■ About this task
Below are some records; quote exactly the lines from the one that contains "Screen dimensions: 933x555" through the one that contains "Close the Preferences dialog with X", inclusive, and no others.
The records: Begin
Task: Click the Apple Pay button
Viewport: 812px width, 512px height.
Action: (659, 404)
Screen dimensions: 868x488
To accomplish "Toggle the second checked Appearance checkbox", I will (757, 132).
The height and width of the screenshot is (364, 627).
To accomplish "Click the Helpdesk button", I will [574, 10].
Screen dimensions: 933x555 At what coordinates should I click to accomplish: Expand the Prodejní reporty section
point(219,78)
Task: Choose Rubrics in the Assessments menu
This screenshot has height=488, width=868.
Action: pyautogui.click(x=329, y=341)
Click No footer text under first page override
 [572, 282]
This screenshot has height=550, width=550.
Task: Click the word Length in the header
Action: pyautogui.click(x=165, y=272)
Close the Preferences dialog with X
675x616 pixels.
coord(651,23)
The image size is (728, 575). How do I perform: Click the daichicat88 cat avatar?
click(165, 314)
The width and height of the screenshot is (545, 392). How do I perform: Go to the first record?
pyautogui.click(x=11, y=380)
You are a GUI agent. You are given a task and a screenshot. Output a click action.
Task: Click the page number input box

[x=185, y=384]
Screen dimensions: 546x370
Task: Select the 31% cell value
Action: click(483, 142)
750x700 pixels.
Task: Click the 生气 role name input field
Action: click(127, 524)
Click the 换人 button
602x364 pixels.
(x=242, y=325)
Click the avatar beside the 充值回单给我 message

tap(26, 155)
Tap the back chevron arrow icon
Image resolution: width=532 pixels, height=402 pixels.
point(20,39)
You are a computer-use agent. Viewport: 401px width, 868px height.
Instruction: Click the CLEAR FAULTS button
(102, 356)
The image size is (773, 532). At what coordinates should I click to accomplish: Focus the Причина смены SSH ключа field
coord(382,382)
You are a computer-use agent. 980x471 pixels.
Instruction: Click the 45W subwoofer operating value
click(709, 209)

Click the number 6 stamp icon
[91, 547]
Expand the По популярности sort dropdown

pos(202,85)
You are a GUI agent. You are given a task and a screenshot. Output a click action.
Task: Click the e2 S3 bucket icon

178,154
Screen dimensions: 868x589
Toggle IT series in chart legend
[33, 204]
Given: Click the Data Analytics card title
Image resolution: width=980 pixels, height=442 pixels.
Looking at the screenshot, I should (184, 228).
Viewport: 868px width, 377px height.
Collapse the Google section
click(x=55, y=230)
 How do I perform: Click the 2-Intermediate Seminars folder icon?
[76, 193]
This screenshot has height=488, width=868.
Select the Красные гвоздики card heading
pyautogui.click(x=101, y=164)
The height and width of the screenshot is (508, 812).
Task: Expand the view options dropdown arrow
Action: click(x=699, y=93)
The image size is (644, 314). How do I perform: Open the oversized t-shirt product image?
The records: End
■ Your response
Screen dimensions: 933x555 At what coordinates should I click to accomplish: Expand the Prodejní reporty section
point(219,78)
Task: Choose Rubrics in the Assessments menu
This screenshot has height=488, width=868.
Action: pyautogui.click(x=329, y=341)
Click No footer text under first page override
 [572, 282]
This screenshot has height=550, width=550.
Task: Click the word Length in the header
Action: pyautogui.click(x=165, y=272)
Close the Preferences dialog with X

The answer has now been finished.